Thinking Embeddings
The ThinkingEmbeddingService generates vector embeddings for agent thinking traces, enabling similarity search across past reasoning patterns. Three types of embeddings are generated per trace: input embeddings (user query), output embeddings (agent response), and thinking embeddings (concatenated reasoning steps).
Overview
Thinking embeddings enable powerful analytical queries like "find traces where the agent reasoned similarly" and "show me past successful approaches to this type of question." They are stored in the Pinecone vector store within tenant-scoped namespaces.
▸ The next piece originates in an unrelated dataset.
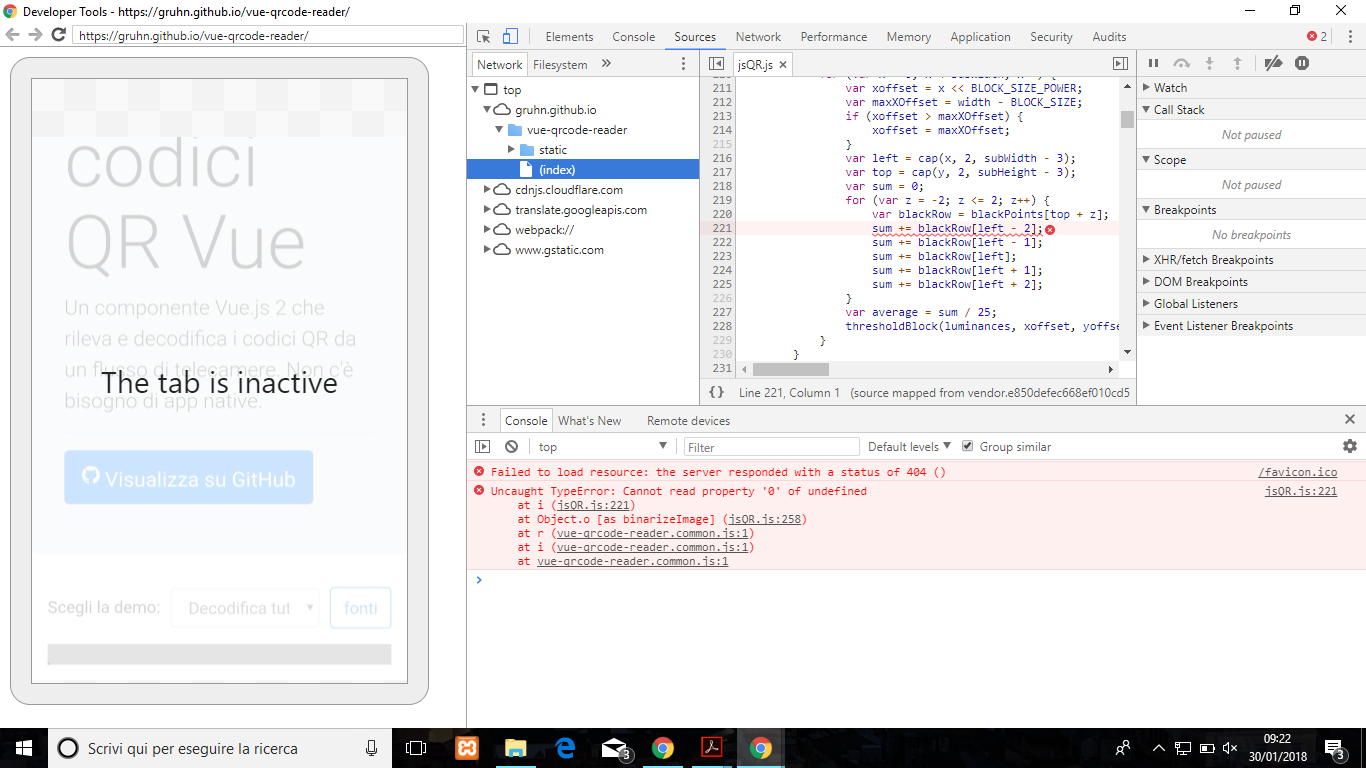Expand the cdnjs.cloudflare.com tree node
The width and height of the screenshot is (1366, 768).
[x=489, y=189]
Source: data-plane/ai-service/src/context_graph/embeddings/thinking_embeddings.py
Embedding Types
| Type | Input Text | Use Case |
|---|---|---|
| Input Embedding | User query / goal text | Find similar user questions |
| Output Embedding | Agent response / final output | Find traces with similar results |
| Thinking Embedding | Concatenated reasoning steps | Find traces with similar reasoning patterns |
Generation Process
- Extract the relevant text from the thinking trace
- Generate an embedding vector using the configured embedding model
- Store the vector in Pinecone with trace metadata
- Update the trace record with the embedding IDs
service = ThinkingEmbeddingService(
embedding_store=store,
embedding_model=model,
)
embeddings = await service.generate_embeddings(trace)
# ThinkingEmbeddings(
# trace_id="trace-123",
# input_embedding_id="emb-input-123",
# output_embedding_id="emb-output-123",
# thinking_embedding_id="emb-thinking-123",
# )Similarity Search
Find Similar Traces
similar = await service.find_similar_traces(
query_text="Show me revenue by product category",
tenant_id="acme",
top_k=10,
embedding_type="input", # Search by similar questions
)Returns a list of SimilarTrace objects:
| Field | Type | Description |
|---|---|---|
trace_id | string | ID of the similar trace |
similarity_score | float | Cosine similarity (0-1) |
goal | string | The goal of the similar trace |
path_taken | list | Steps taken in the similar trace |
outcome | string | Outcome of the similar trace |
Metadata Storage
Each embedding vector is stored with metadata for filtered search:
| Metadata Field | Description |
|---|---|
trace_id | Source trace identifier |
tenant_id | Tenant scope |
session_id | Session identifier |
actor_urn | Agent or user URN |
embedding_type | input, output, or thinking |
outcome | Trace outcome for filtering |
model_ids | Models used in the trace |
Feature Flag Control
Thinking embedding generation is controlled by the context_graph_embeddings feature flag. When disabled, traces are still captured but embeddings are not generated:
from context_graph.services.semantic_feature_flags import (
SemanticFeatureFlagService,
SemanticFeature,
)
flag_service = get_feature_flag_service()
is_enabled = flag_service.is_enabled(
SemanticFeature.CONTEXT_GRAPH_EMBEDDINGS,
tenant_id="acme",
)Performance
| Operation | Typical Latency | Notes |
|---|---|---|
| Input embedding generation | 100-200ms | Single short text |
| Output embedding generation | 100-200ms | Single short text |
| Thinking embedding generation | 200-500ms | Concatenated reasoning (longer text) |
| Vector upsert to Pinecone | 50-100ms | Single vector with metadata |
| Similarity search | 30-80ms | Top-k ANN search |